The Select Board voted to send a letter to Knaebe and political representatives throughout the state expressing concern about the loss of mental health services in Great Barrington, which is the hub for those services in South County, in hopes of supporting options for care in the community.
“The Brien Center announced that they were closing their only center in South County for mental health and that's really unfortunate, because South County seems to take the brunt of things, and losing a service like that is huge,” Town Manager Liz Hartsgrove said, crediting board member Garfield Reed with the suggestion to express concern.
Chair Steve Bannon said the Brien Center in Great Barrington was “a very large source for many people.”
“For many people, though it's a short drive, driving to Pittsfield is not practical, and telehealth is not always effective or practical for a lot of people,” Bannon said.
Berkshire County continues to have some of the highest rates of suicide and overdoses in Massachusetts and more people are ending up in the emergency room because of substance use.
“There's psychiatric issues where they don't meet criteria for inpatient care, and or there is a larger demand for inpatient care than what the Berkshire Medical Center is able to handle at any time,” Knaebe said.
To help ease a bit of the burden on emergency rooms by having a place to send those who have been stabilized but aren't ready to go home, two more beds are being added to the Adult Crisis Stabilization Center in Pittsfield, also known as the Pomeroy House, where individuals who need more support than outpatient care but do not require hospitalization can be treated.
Dr. Jennifer Michaels, the medical director at The Brien Center, said because of the center's 25 locations in the county, she feels "very good" about being able to deliver same-day care to those who need it.
One bed will be added in December and another in January.
“We'll be increasing to eight beds to help with what we realize and recognize is a mental health and a substance use crisis and especially here in the Berkshires,” Knaebe said.

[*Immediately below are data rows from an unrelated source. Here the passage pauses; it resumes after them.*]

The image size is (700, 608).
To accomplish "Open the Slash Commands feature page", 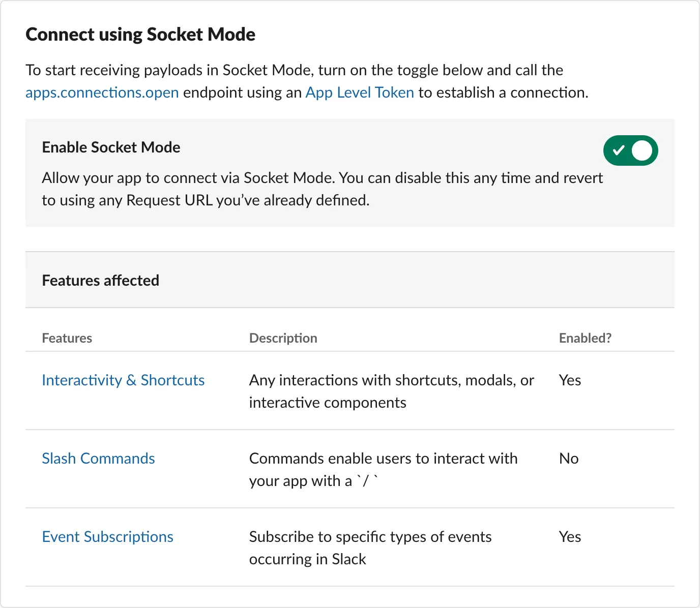I will pos(98,459).
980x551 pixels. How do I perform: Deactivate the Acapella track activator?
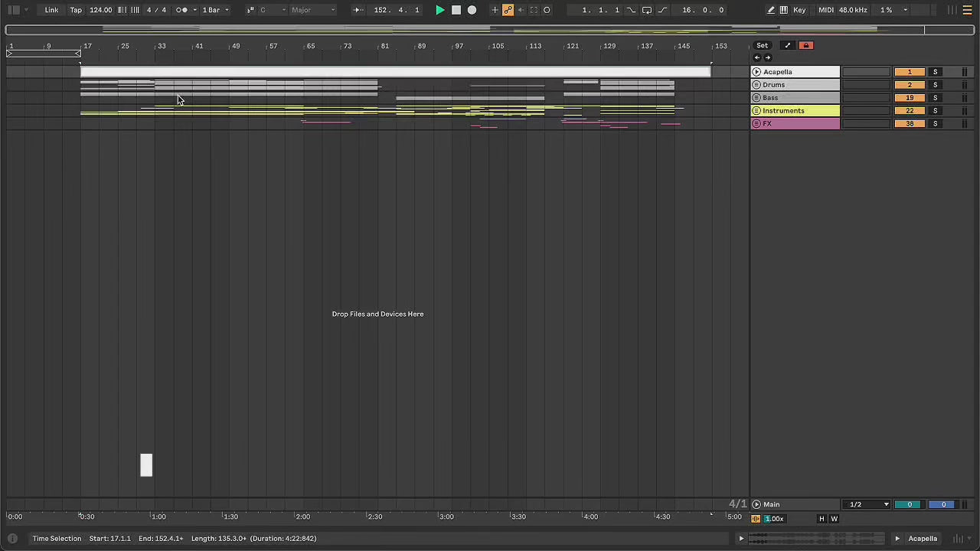909,72
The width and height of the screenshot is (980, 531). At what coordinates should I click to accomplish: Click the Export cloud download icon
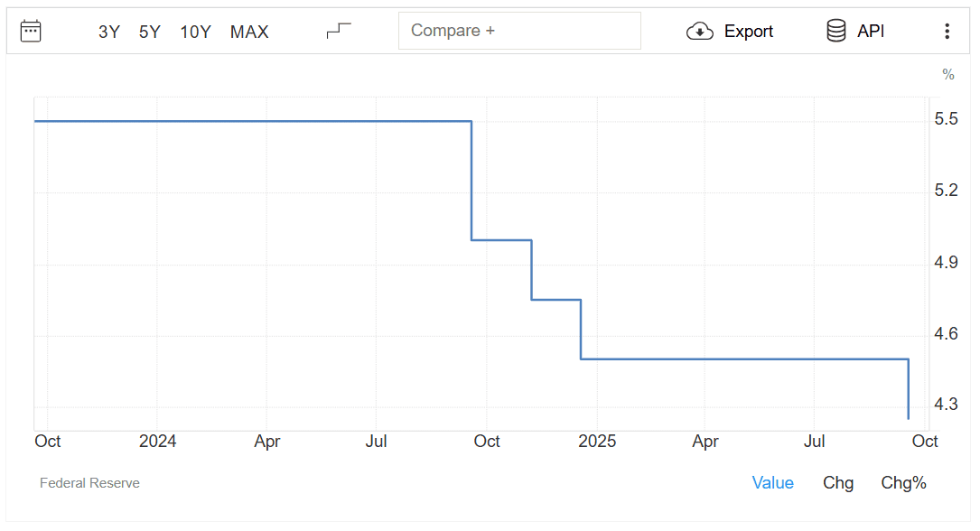700,32
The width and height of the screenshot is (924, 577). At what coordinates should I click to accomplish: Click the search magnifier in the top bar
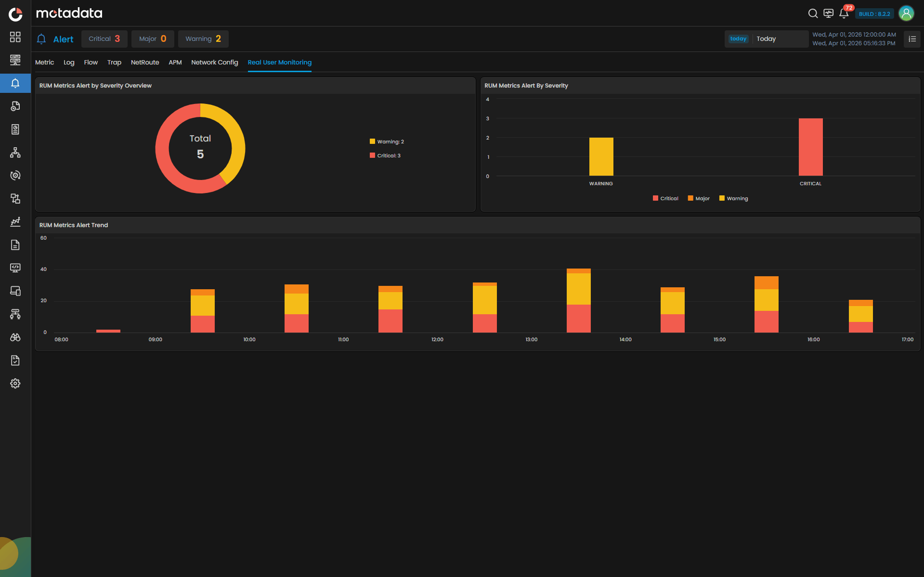click(813, 13)
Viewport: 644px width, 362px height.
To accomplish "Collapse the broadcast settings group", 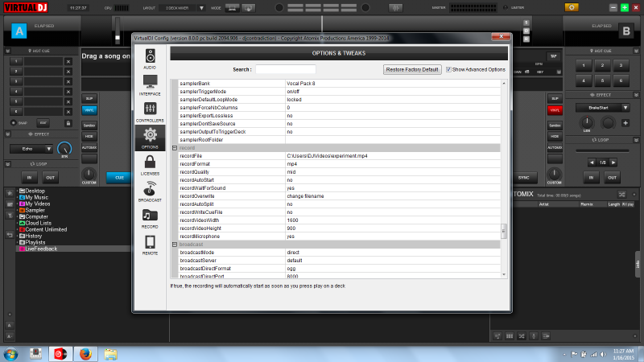I will [x=175, y=244].
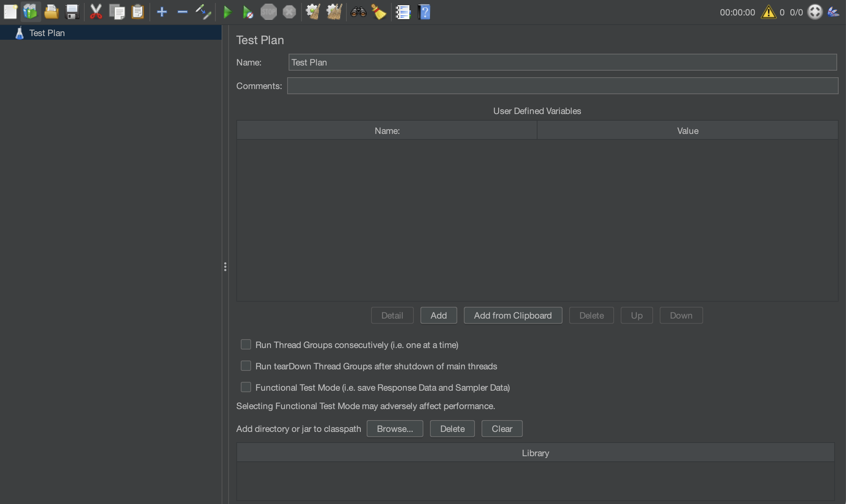846x504 pixels.
Task: Click the Comments text field
Action: tap(562, 86)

The Pomeroy House is designed to provide short-term stabilization in a residential setting for people who need more support than outpatient care but do not require hospitalization.
“It's very homey. It's very comfortable, and the two new beds will not squish people together," Michaels said. "But more, it'll be done very respectfully and very mindfully,”
Michaels said the expansion reflects a broader shift toward investing in services that meet growing community needs, even as the organization adjusts its overall footprint.
“This illustrates how the Brien Center is accepting that there are some limitations and some things will change, but also growing programs with the community in mind, like more people need the Pomeroy service, and we're going to grow that,” Michaels said.